*AIM OF THE EXERCISE*. Starting with the line that holds "Given: Open the email in a new window", repeat each line through the last one below, exactly. Pictures stay out.

*RECORDS TO PROCESS*.
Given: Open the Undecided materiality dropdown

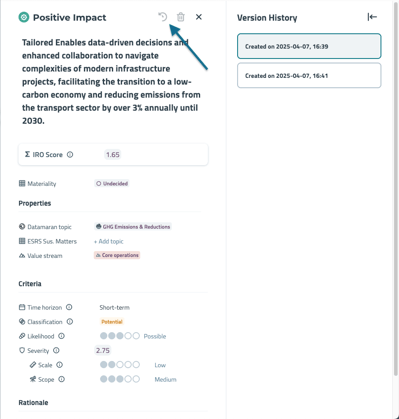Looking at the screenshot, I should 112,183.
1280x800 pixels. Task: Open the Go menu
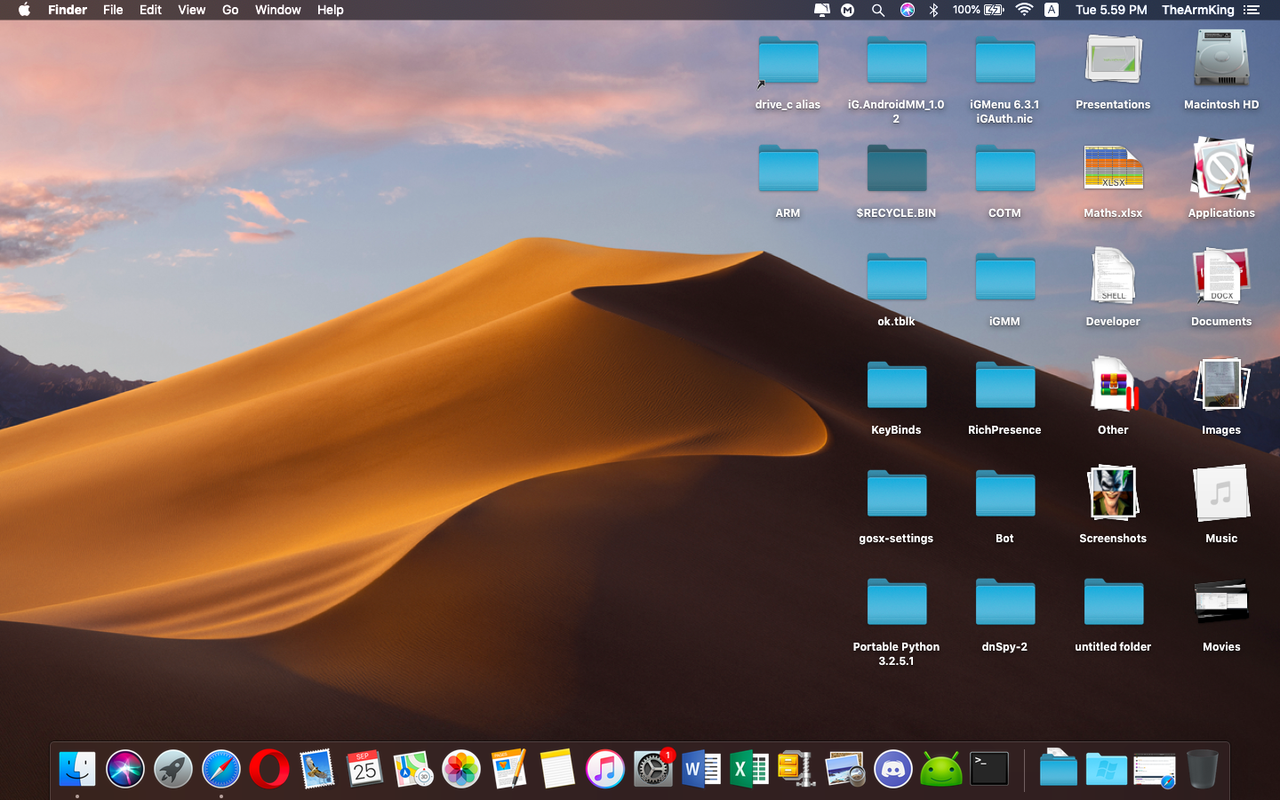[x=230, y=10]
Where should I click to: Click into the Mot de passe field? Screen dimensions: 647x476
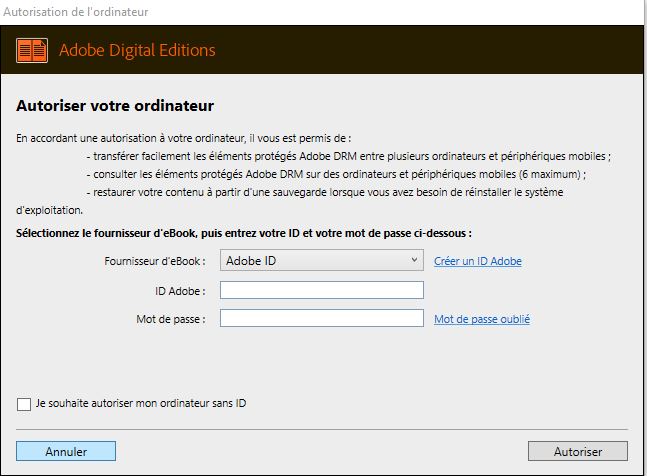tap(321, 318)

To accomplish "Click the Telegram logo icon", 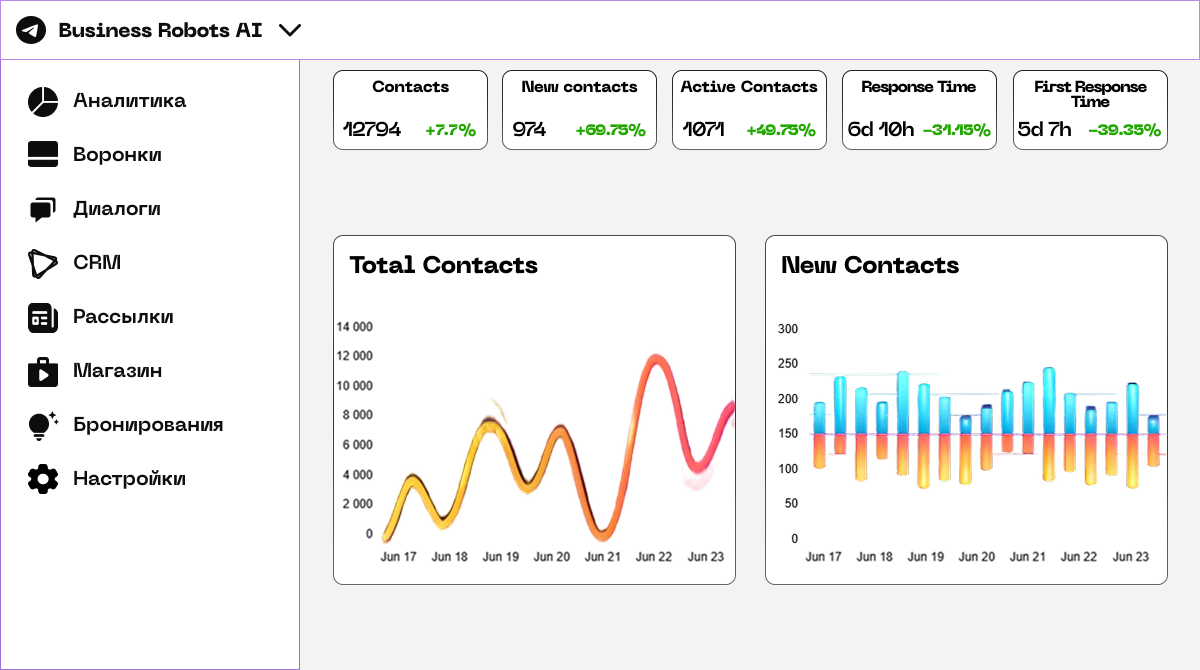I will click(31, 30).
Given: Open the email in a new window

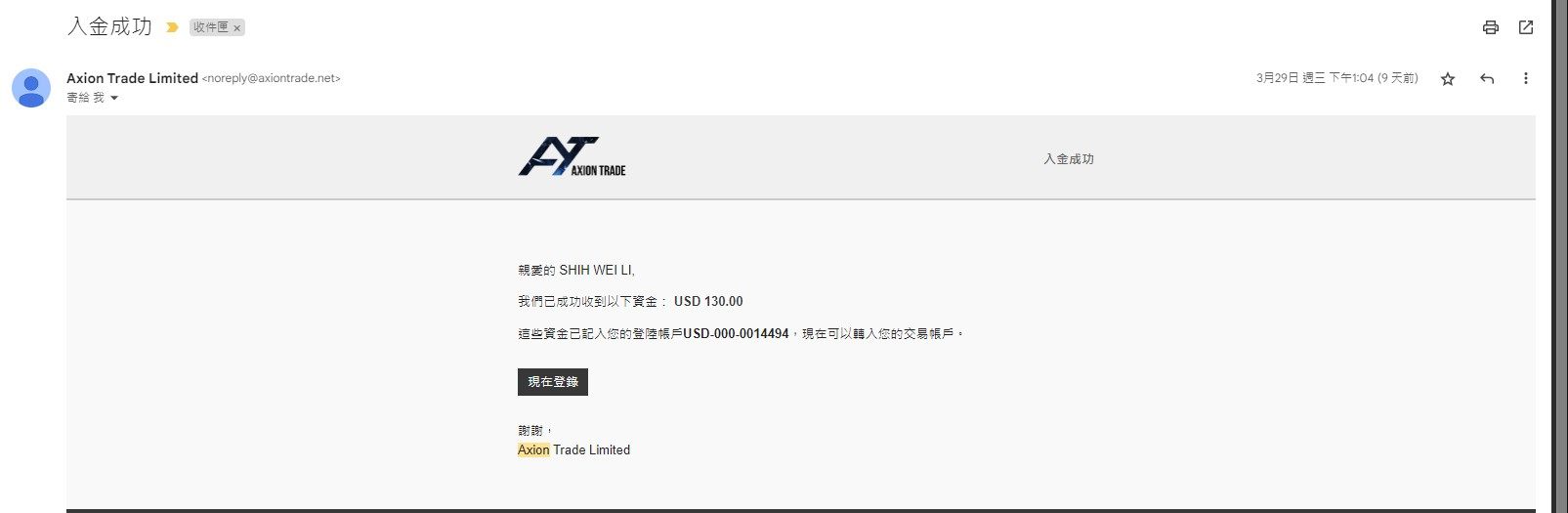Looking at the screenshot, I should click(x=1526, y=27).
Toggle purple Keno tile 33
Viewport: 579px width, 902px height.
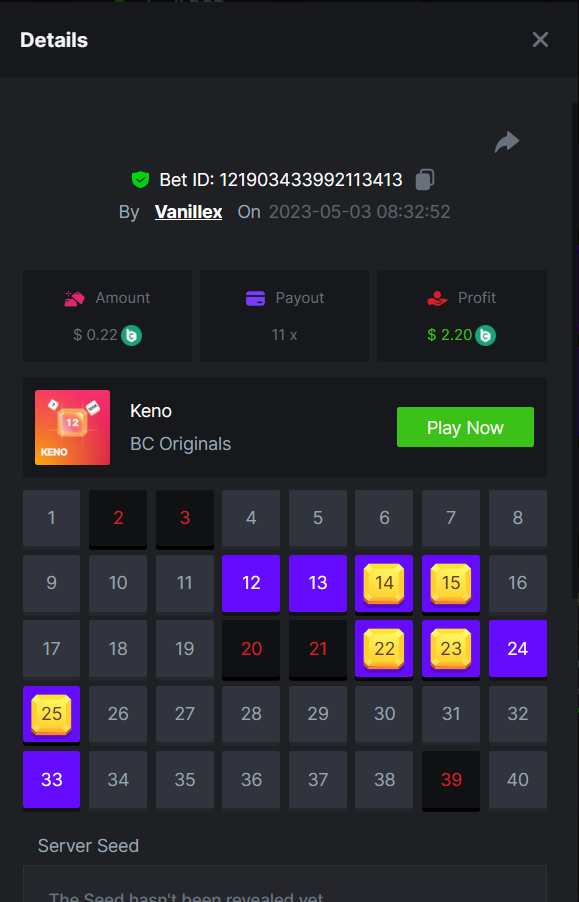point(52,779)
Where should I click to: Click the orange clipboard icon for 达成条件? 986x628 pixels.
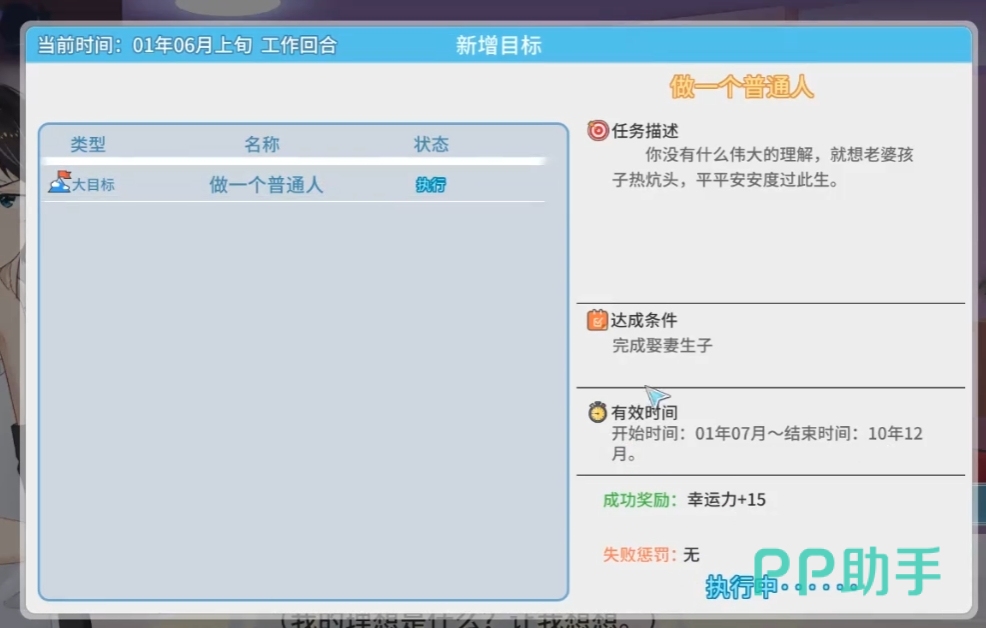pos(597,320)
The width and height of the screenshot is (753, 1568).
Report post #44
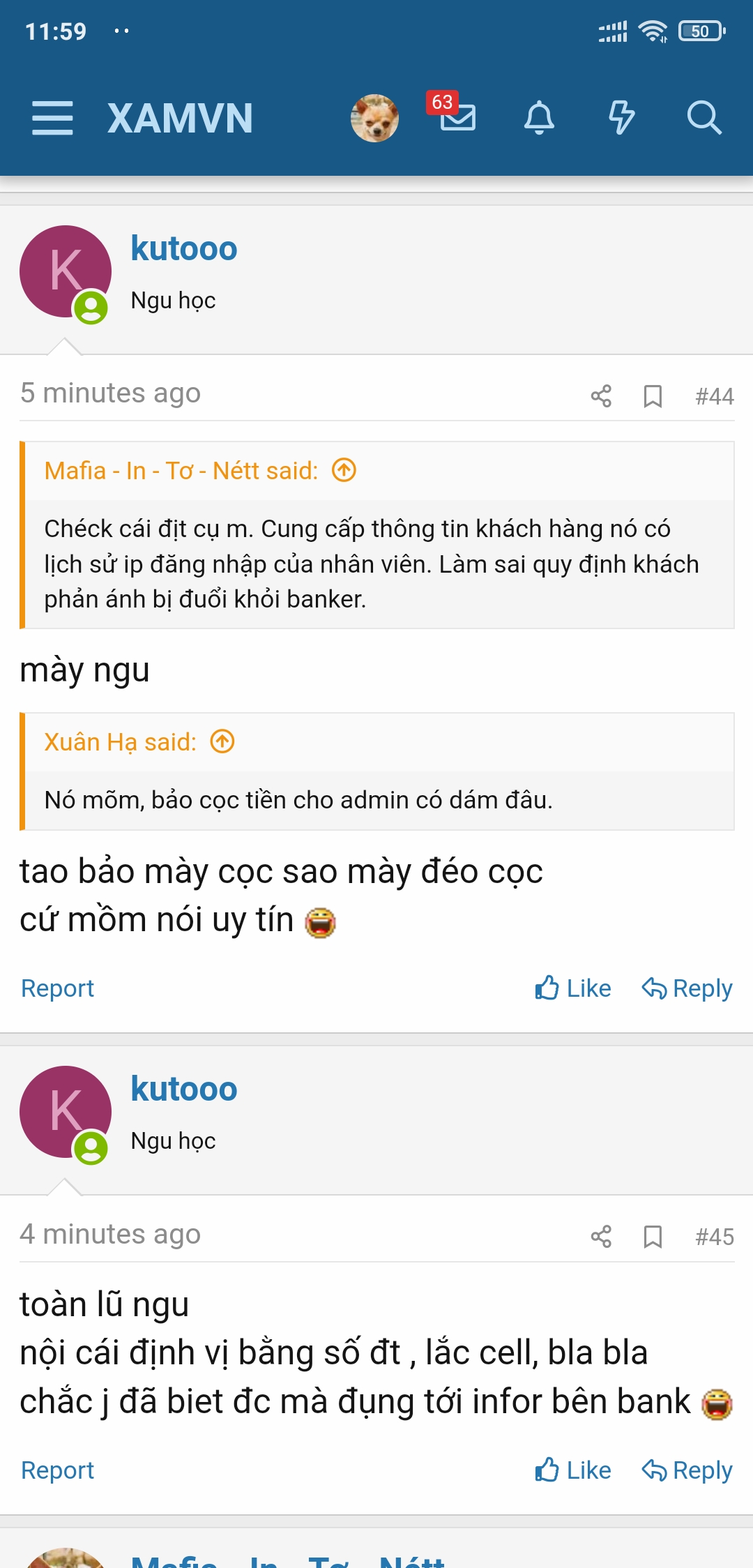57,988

*REPLY TO THE TASK*.
Given: Open the email in a new window

Looking at the screenshot, I should click(x=1526, y=27).
Toggle purple Keno tile 33
Viewport: 579px width, 902px height.
point(52,779)
Where should I click to: Click the orange clipboard icon for 达成条件? 986x628 pixels.
pos(597,320)
The width and height of the screenshot is (753, 1568).
Report post #44
57,988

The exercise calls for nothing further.